Oli, who suffered a renal dysfunction in September, could not immediately undergo surgery because of other health complications. He was put on a regular dialysis regimen.
"We are preparing to admit Prime Minister Oli," Dr Prem Krishna Khadka, director at the hospital, told the Post on Monday. "Further procedural works will be carried out after his admission." Doctors are preparing to perform a kidney transplant on Oli on Wednesday.
A team of doctors, led by Dr Prem Raj Gyawali, a consultant urologist and kidney transplant surgeon at the hospital, will perform the surgery, according to a hospital source.
Two other doctors, including Dr Ananta Kumar, a senior transplant surgeon at Indraprastha Apollo Hospital in New Delhi who performed a transplant on Oli in 2007, have also been called for backup. The second doctor, also from India, is an expert in internal medicine.
"We have heard that experts from India have been called, but I have not met them yet," said chief of the critical care department of the hospital Dr Subash Acharya, whose team will observe Oli after the surgery.
"A meeting was held today, but we have been instructed not to speak about anything," said Acharya. "I have to look after the prime minister, as I lead the critical care department."
Meanwhile, a hospital source identified Oli’s donor as his niece Samikshya Sangraula Gyawali, 32, of Charaali, Jhapa. Gyawali was also admitted to the hospital on Monday afternoon.
Only family members and close relatives can donate organs under the country’s human organ transplantation law. The hospital has postponed the scheduled transplantation surgeries of two patients, Suman Shrestha and Nirmala Shakya, to accommodate the prime minister’s surgery.
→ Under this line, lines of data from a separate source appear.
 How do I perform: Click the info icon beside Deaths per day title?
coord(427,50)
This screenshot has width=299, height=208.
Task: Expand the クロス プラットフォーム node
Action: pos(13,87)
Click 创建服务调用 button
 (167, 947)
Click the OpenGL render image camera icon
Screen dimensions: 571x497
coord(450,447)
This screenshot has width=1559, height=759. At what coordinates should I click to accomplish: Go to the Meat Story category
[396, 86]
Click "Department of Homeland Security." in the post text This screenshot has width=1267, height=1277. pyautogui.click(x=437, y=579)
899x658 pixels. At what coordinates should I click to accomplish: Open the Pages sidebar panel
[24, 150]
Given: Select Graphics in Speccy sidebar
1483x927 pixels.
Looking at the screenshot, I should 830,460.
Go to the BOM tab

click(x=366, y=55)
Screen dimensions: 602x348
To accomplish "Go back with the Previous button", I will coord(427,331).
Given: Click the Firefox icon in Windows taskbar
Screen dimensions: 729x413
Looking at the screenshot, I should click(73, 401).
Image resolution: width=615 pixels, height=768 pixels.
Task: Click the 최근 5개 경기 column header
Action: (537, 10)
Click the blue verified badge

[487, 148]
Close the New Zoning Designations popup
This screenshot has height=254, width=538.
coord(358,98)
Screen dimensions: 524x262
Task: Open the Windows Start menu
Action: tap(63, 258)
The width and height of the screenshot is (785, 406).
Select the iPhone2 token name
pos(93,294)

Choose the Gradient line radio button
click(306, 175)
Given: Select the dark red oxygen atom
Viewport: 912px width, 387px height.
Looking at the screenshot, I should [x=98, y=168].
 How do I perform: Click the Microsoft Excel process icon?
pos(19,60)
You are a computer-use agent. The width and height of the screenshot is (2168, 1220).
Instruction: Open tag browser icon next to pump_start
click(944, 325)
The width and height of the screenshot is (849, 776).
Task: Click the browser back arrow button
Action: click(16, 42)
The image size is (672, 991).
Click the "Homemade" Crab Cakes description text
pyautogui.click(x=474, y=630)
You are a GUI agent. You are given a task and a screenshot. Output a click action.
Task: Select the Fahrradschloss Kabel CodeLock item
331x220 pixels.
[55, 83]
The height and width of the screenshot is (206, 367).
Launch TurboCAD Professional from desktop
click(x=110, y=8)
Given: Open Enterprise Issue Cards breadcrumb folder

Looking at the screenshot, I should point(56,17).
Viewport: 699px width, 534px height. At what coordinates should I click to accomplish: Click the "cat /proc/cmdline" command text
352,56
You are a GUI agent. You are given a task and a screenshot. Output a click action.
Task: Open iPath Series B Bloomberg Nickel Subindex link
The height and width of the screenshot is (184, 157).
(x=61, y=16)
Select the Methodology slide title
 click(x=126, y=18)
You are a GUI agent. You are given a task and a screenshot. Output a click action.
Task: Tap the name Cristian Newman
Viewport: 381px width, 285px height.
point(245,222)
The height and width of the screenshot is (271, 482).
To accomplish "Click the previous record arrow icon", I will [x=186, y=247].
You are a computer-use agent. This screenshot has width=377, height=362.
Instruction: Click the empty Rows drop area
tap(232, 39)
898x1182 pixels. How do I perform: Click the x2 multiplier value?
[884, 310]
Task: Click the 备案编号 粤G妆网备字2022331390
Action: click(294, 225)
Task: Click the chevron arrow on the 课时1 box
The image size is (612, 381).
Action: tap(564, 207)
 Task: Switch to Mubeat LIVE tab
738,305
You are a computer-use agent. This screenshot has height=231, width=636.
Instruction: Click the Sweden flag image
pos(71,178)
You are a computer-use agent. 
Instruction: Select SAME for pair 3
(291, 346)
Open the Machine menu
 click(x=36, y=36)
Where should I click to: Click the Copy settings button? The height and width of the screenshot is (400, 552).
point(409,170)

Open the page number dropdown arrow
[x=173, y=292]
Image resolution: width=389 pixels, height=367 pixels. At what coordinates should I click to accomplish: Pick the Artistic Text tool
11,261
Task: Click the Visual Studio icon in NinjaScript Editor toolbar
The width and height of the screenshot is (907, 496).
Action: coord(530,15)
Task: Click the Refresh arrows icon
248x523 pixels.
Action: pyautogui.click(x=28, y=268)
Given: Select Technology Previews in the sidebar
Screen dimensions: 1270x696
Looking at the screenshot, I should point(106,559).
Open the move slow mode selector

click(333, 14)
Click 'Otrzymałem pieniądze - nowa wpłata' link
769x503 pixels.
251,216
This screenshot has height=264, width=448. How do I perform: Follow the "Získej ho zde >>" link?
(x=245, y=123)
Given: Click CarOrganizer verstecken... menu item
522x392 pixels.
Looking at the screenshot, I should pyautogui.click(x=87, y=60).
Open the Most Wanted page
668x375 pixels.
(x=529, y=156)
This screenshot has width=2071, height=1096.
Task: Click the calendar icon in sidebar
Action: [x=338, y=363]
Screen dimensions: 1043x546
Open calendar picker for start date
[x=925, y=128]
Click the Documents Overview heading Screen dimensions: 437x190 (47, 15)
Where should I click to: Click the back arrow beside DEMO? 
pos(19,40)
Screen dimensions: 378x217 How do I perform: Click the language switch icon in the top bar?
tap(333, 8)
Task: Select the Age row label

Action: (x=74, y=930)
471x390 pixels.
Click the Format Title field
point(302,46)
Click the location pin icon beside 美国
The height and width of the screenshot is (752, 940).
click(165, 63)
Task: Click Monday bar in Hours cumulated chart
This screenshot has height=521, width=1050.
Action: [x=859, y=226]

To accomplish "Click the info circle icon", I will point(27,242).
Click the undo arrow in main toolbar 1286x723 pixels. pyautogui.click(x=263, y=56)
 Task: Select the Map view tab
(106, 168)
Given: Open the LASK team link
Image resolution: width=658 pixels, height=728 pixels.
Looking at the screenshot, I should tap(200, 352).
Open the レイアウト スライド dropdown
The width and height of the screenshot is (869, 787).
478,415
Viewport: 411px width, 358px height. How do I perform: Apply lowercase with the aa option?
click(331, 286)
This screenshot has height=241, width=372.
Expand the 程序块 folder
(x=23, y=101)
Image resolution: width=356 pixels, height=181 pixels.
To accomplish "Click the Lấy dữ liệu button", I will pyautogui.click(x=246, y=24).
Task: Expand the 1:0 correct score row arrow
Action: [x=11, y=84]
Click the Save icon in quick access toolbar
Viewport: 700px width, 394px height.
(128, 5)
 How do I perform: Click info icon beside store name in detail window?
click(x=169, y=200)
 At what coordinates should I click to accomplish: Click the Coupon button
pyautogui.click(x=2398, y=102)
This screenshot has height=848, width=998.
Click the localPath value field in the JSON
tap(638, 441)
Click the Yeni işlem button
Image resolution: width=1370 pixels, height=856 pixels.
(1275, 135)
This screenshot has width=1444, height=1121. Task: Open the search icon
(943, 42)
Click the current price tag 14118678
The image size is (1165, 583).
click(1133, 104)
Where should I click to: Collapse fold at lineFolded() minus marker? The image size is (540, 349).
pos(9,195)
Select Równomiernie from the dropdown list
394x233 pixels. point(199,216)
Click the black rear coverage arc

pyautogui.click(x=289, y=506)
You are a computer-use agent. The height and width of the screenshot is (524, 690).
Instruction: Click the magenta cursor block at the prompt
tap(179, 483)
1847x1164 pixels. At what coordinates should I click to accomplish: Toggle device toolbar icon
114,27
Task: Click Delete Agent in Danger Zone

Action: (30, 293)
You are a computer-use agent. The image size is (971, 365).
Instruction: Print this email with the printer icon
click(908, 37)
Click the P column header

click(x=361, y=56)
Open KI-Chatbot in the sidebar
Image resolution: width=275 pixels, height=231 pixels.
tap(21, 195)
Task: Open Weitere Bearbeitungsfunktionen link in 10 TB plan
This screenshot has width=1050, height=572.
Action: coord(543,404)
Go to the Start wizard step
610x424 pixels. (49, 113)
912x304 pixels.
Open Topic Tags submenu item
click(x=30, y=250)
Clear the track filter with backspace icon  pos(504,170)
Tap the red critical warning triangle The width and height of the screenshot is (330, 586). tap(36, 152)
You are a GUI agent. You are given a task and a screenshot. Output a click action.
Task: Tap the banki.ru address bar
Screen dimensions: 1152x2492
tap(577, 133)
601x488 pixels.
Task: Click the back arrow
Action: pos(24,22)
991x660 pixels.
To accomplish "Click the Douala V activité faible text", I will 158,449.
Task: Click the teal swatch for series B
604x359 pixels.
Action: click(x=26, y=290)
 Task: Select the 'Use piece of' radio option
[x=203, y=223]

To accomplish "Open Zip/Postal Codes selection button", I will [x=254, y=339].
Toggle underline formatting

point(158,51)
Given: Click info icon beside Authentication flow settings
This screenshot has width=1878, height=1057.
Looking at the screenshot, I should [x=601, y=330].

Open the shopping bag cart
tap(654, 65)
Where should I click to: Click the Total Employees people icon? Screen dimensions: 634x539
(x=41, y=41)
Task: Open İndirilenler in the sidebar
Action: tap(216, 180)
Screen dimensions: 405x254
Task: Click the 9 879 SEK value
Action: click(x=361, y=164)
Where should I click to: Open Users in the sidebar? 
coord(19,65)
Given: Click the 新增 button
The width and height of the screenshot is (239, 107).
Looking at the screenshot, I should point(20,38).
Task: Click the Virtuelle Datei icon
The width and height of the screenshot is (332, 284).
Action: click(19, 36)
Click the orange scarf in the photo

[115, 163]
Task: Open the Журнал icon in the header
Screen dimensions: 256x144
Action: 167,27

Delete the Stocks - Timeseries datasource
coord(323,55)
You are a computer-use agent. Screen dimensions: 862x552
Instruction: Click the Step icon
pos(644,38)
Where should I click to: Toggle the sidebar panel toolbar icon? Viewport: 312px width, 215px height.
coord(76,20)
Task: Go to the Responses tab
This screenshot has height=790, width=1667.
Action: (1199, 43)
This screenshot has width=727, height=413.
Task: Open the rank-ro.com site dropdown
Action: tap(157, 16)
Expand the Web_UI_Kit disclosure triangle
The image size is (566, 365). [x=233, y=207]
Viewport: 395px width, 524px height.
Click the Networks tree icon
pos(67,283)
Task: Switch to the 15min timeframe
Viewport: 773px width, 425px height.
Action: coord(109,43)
Shrestha and Shakya were admitted to the hospital on Sunday. Their surgeries have been rescheduled for March 11.
Oli underwent his first renal transplantation surgery in 2007 at the Apollo Hospital, New Delhi, after both his kidneys failed. He has been operating on a single kidney since then. After the transplant is successful, Oli will no longer have to undergo regular dialysis, doctors said.
Addressing the nation on Monday evening through a video message, Oli compared himself to an athlete who cannot give up in the middle of a match. "No one is immortal in this world...After a few days of hospital stay, I will resume my job with additional energy and confidence," he said.